Isn't that a byte copy loop - the performance of that ought to be terrible.
...
> I had a look, it seems that it's a C unrolled version with the
> 'register' keyword.
> The same one was already merged in nios2:
> https://elixir.bootlin.com/linux/latest/source/arch/nios2/lib/memcpy.c#L68
I know a lot about the nios2 instruction timings.
(I've looked at code execution in the fpga's intel 'logic analiser.)
It is a very simple 4-clock pipeline cpu with a 2-clock delay
before a value read from 'tightly coupled memory' (aka cache)

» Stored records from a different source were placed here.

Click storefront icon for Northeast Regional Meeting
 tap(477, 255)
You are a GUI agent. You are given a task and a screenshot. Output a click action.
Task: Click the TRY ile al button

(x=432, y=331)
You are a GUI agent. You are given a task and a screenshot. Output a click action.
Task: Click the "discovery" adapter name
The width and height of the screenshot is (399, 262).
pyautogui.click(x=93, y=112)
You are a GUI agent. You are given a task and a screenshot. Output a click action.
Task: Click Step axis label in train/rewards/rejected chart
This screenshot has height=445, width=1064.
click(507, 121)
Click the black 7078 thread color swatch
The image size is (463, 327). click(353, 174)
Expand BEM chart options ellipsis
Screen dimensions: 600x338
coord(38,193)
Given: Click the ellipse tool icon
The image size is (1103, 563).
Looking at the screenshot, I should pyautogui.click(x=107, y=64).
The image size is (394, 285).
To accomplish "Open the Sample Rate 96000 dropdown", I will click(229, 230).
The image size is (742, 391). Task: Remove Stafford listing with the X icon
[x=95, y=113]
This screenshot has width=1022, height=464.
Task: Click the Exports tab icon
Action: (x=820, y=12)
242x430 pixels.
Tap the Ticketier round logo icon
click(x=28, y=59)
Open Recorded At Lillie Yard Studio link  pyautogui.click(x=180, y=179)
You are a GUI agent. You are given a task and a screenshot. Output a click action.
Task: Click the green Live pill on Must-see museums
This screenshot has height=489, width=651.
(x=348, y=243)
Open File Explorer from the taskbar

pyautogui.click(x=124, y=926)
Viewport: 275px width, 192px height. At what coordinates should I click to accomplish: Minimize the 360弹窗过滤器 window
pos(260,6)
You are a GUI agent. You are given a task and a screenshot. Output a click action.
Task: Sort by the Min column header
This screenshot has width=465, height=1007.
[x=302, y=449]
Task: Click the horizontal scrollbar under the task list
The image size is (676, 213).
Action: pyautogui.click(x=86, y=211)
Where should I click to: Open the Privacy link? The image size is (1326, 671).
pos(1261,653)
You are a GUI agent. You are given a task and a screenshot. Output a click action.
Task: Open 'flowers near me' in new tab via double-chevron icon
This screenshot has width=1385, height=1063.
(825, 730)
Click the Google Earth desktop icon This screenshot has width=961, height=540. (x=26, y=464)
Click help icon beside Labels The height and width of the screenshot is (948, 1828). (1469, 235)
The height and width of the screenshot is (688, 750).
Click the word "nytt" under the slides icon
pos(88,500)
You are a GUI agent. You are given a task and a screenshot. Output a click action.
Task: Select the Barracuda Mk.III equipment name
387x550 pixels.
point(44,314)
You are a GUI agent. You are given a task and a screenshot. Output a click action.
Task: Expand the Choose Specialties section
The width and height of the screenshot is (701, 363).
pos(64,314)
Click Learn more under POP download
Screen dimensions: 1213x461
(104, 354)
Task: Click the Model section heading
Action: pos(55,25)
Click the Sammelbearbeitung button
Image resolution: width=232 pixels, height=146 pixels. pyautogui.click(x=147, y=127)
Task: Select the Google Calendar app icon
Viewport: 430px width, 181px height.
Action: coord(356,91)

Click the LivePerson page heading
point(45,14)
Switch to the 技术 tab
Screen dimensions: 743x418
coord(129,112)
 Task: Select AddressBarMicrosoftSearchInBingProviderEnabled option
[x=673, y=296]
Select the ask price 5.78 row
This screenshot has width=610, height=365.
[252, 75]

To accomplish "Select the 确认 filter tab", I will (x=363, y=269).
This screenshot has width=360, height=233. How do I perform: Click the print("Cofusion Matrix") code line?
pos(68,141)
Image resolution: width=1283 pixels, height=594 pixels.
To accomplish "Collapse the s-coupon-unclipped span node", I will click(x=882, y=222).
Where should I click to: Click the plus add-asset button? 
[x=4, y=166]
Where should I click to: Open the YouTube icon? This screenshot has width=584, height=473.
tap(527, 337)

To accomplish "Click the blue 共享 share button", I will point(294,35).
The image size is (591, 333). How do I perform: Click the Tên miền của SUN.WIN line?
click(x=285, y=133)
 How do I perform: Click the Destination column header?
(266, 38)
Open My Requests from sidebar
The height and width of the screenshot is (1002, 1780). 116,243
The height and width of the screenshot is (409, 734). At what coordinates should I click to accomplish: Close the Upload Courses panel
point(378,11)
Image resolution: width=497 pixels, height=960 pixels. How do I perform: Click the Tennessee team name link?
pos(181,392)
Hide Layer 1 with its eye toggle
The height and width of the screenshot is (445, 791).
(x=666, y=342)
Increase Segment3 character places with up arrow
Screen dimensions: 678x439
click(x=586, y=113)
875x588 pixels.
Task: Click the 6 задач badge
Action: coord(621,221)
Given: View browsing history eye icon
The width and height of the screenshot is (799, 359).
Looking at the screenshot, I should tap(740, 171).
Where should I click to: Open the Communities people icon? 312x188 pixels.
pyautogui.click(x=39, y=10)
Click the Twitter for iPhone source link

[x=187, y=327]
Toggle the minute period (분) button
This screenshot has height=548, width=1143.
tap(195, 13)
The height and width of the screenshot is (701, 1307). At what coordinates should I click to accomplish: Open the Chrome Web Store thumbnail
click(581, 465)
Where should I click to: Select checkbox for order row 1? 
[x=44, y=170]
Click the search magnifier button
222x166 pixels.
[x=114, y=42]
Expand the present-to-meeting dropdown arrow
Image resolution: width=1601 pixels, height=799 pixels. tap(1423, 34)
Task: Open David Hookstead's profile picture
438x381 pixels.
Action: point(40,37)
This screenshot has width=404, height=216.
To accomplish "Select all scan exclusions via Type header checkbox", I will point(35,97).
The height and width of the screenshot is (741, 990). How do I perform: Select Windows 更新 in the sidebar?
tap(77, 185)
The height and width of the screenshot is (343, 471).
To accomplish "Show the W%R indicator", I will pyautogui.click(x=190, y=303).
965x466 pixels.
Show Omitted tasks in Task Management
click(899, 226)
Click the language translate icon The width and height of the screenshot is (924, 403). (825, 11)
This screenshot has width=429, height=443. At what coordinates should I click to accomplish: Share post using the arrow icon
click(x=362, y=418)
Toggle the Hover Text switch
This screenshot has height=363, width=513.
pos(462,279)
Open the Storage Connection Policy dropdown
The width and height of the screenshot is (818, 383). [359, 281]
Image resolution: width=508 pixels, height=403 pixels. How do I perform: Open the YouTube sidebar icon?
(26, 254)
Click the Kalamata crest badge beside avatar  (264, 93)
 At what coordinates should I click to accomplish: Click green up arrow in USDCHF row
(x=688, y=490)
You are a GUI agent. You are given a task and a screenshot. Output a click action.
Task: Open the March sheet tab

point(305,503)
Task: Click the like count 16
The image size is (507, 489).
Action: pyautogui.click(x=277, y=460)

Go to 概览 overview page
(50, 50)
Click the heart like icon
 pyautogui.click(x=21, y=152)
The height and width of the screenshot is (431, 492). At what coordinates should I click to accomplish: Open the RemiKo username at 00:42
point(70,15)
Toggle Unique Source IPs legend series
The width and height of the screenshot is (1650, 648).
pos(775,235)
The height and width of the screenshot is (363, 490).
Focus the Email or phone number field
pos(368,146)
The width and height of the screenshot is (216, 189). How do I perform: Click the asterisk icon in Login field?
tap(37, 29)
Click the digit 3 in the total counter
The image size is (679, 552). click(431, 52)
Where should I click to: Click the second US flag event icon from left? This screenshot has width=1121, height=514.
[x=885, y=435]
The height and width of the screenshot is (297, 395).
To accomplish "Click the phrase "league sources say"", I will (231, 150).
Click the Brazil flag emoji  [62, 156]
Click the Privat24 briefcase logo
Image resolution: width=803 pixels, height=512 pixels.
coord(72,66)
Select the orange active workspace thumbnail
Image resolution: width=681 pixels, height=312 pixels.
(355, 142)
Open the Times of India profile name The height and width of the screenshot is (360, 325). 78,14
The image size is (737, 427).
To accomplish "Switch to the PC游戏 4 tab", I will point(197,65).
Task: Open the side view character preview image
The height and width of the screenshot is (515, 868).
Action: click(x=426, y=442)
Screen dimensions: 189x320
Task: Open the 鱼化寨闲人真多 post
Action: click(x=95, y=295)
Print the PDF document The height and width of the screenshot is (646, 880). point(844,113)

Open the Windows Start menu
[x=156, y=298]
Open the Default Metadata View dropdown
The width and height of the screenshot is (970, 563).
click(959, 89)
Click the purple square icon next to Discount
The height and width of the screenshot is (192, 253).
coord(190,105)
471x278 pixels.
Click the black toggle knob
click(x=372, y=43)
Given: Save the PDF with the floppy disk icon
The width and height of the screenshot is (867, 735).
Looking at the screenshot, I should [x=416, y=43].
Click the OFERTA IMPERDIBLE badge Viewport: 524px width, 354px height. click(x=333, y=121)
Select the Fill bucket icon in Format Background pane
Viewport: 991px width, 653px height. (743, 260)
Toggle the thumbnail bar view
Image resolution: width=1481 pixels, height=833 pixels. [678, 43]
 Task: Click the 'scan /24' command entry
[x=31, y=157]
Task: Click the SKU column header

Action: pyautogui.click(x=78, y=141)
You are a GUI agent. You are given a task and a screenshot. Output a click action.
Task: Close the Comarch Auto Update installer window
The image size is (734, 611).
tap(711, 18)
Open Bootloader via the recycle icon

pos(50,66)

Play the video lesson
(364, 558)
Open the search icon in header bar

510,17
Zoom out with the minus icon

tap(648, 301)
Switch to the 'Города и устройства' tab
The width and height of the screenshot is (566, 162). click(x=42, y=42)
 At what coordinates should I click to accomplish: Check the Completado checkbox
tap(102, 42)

can be used in another instruction.
There is also a subtle pipeline stall if a read follows a write
to the same memory block because the write is executed one
clock later - and would collide with the read.
Since it only ever executes one instruction per clock loop
unrolling does help - since you never get the loop control 'for free'.
OTOH you don't need to use that many registers.
But an unrolled loop should approach 2 bytes/clock (32bit cpu).
> I copied _wordcopy_fwd_aligned() from Glibc, and I have a very similar
> result of the other versions:
>
> [ 563.359126] Strings selftest: memcpy(src+7, dst+7): 257 Mb/s
What clock speed is that running at?
It seems very slow for a 64bit cpu (that isn't an fpga soft-cpu).
While the small riscv cpu might be similar to the nios2 (and mips
for that matter), there are also bigger/faster cpu.
I'm sure these can execute multiple instructions/clock
and possible even read and write at the same time.
Unless they also support significant instruction re-ordering
the trivial copy loops are going to be slow on such cpu.